Said justice had already charged the jury in accordance with the rule as to the measure of damages, in actions brought by a parent to recover for the death of a minor child caused by wrongful act, or neglect of another, which this court laid down in Schnable v. Providence Public Market, 24 R.I. 477. The defendant's request to charge states the rule in the Schnable case with an addition. To said rule the defendant has added the matter contained in the last clause of said request. The purpose and effect of this request is to combine with the Schnable rule a portion of the rule as to damages laid down in McCabe v.Narragansett Electric Lighting Co., 26 R.I. 427, and inReynolds v.

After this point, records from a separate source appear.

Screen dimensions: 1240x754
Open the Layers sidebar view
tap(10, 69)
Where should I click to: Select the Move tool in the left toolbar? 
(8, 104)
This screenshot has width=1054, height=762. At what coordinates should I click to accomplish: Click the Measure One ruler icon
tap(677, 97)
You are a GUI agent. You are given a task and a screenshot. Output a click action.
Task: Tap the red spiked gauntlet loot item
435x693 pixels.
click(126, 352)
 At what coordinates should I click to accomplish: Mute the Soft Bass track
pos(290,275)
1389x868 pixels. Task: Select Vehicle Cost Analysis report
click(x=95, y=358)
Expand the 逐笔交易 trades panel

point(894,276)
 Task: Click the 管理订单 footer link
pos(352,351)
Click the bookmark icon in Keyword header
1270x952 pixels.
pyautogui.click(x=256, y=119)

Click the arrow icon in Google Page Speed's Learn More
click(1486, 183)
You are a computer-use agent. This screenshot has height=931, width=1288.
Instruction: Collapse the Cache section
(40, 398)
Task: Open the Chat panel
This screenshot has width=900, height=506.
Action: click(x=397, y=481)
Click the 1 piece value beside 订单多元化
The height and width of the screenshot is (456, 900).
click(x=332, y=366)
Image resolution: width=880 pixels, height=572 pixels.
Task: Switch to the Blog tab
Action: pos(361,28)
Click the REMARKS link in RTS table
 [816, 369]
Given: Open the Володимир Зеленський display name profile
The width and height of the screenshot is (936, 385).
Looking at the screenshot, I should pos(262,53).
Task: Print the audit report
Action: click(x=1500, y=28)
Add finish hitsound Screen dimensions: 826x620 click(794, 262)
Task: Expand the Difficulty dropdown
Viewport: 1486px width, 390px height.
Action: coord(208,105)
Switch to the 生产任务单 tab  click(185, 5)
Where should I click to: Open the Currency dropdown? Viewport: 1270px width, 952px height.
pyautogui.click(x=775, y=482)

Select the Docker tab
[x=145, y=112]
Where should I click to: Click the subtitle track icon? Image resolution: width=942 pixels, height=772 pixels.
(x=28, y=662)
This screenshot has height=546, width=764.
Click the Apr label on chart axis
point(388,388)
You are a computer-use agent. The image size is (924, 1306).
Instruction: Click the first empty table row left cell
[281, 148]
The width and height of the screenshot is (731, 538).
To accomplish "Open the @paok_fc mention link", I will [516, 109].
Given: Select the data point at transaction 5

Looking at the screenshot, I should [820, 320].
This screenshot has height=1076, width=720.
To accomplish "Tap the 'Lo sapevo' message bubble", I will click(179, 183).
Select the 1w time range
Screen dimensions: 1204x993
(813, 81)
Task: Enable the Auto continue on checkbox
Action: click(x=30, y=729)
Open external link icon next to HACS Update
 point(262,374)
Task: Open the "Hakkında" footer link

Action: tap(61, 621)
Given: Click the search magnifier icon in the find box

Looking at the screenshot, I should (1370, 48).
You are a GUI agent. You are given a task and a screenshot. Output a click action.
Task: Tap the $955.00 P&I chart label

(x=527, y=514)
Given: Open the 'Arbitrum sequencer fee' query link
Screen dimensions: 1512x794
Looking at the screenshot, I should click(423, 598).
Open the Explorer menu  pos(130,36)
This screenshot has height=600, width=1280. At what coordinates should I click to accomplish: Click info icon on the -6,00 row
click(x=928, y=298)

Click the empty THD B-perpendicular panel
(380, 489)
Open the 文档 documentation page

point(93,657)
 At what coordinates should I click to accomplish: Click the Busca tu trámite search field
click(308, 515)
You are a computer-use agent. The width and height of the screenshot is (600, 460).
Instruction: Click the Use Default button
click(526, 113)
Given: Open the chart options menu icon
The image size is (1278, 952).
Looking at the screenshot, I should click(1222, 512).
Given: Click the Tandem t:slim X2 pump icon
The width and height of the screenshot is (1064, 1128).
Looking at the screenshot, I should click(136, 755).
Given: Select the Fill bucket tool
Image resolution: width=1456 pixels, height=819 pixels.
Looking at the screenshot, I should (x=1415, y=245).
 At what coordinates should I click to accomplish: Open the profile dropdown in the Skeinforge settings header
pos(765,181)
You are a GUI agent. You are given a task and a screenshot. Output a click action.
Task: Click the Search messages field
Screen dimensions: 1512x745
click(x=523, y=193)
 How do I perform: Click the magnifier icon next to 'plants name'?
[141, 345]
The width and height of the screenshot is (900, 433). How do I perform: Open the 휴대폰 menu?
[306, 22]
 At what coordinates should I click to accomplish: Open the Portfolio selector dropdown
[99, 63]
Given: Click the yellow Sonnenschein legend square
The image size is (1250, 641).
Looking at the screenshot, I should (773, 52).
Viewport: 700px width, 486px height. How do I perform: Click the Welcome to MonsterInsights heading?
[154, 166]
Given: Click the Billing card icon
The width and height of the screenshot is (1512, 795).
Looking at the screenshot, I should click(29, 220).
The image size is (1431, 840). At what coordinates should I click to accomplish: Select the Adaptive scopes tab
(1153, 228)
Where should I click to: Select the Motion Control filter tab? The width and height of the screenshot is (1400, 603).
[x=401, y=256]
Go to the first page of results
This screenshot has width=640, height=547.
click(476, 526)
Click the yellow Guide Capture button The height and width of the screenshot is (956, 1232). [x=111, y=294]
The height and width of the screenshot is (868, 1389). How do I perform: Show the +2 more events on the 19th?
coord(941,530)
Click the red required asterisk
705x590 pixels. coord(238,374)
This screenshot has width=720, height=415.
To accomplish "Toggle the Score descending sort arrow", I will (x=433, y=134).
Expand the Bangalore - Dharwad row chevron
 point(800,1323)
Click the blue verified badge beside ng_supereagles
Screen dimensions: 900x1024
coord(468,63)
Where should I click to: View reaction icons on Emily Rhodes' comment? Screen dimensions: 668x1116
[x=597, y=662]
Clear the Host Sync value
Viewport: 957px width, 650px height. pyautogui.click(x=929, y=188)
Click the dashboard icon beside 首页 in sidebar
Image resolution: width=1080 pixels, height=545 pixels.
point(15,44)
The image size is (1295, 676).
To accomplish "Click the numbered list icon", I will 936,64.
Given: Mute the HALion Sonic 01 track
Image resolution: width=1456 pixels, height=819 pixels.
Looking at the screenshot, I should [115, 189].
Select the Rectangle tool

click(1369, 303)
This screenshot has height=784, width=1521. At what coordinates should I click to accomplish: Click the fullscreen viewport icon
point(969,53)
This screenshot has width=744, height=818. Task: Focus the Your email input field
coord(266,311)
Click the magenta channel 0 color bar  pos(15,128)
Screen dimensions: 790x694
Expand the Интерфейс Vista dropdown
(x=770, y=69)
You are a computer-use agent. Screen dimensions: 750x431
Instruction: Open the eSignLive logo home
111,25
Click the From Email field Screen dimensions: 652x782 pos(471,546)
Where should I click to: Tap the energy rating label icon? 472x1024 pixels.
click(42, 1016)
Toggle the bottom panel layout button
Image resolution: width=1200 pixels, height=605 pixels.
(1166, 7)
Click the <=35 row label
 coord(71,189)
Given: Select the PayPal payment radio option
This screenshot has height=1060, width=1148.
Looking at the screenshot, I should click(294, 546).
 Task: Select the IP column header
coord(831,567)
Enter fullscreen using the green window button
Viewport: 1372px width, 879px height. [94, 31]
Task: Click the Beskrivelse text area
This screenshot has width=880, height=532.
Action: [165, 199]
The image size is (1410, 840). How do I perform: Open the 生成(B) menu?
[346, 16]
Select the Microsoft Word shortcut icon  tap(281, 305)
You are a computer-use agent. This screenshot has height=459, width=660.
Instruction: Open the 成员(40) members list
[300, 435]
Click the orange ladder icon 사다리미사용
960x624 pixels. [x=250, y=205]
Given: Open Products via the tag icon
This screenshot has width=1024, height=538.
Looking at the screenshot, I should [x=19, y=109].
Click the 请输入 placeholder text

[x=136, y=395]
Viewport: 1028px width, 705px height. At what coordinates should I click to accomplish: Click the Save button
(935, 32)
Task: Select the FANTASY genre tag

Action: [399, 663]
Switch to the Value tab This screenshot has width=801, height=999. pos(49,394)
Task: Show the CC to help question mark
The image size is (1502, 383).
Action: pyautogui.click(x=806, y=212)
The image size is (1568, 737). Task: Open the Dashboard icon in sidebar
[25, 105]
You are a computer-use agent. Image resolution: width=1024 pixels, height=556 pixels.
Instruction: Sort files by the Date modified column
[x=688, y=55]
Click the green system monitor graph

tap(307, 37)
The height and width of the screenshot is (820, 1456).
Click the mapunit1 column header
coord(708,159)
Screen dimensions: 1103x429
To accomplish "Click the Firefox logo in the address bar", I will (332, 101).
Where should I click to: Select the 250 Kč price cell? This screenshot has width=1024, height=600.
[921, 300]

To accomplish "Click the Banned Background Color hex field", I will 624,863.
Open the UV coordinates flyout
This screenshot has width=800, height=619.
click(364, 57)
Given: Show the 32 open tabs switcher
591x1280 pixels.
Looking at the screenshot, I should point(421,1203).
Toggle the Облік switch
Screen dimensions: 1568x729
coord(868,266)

Narragansett Electric Lighting Co., 26 R.I. 457. The McCabe case and the Reynolds case were actions to recover damages for the death of an adult caused by the wrongful act or neglect of another. In the McCabe case the court said: "It is obvious, too, that the loss sustained by the plaintiff here is the present value of the net result remaining after his personal expenses are deducted from his income or earnings. To ascertain this it is, of course, necessary to ascertain first the gross amount of such prospective income or earnings, then to deduct therefrom what the deceased would have to lay out *297 as a producer to render the service or to acquire the money that he might be expected to produce, computing such expenses according to his station in life, his means and personal habits, and then to reduce the net result so obtained to its present value."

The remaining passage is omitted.